• [About this task]:
Nothing after the line containing "This screenshot has height=415, width=1080." belongs in the answer; write out exactly every line from the start of the material up to it, including it.

• [Record set]:
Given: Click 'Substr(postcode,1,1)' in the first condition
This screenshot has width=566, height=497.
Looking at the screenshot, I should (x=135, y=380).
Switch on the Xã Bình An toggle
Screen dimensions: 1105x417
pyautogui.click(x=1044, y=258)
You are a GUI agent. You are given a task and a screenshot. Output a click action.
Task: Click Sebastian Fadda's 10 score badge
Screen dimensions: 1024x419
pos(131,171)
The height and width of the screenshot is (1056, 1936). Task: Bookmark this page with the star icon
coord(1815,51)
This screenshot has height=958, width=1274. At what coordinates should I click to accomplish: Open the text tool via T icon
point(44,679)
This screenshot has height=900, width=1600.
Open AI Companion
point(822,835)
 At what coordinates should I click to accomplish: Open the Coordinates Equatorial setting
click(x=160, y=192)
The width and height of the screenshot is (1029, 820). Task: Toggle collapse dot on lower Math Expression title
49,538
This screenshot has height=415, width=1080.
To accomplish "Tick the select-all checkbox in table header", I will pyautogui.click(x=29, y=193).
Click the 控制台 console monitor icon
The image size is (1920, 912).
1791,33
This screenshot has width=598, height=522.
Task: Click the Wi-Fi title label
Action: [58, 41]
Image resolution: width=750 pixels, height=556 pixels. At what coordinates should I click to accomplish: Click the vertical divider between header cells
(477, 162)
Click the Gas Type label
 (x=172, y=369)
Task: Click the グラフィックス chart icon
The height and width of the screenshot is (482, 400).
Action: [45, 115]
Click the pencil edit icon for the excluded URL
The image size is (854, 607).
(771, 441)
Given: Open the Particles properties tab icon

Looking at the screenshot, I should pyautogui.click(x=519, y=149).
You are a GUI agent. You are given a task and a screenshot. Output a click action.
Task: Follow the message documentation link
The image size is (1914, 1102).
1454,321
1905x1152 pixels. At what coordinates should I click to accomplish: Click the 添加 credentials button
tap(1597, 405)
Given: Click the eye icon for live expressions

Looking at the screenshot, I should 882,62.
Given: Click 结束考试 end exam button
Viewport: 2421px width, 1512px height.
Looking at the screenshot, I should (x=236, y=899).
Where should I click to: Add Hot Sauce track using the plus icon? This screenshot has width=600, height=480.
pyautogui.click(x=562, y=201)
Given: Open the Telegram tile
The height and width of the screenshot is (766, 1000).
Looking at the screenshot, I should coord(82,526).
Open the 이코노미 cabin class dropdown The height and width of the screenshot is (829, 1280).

• [Solution to this exercise]:
Given: Click 'Substr(postcode,1,1)' in the first condition
This screenshot has width=566, height=497.
Looking at the screenshot, I should (x=135, y=380).
Switch on the Xã Bình An toggle
Screen dimensions: 1105x417
pyautogui.click(x=1044, y=258)
You are a GUI agent. You are given a task and a screenshot. Output a click action.
Task: Click Sebastian Fadda's 10 score badge
Screen dimensions: 1024x419
pos(131,171)
The height and width of the screenshot is (1056, 1936). Task: Bookmark this page with the star icon
coord(1815,51)
This screenshot has height=958, width=1274. At what coordinates should I click to accomplish: Open the text tool via T icon
point(44,679)
This screenshot has height=900, width=1600.
Open AI Companion
point(822,835)
 At what coordinates should I click to accomplish: Open the Coordinates Equatorial setting
click(x=160, y=192)
The width and height of the screenshot is (1029, 820). Task: Toggle collapse dot on lower Math Expression title
49,538
This screenshot has height=415, width=1080.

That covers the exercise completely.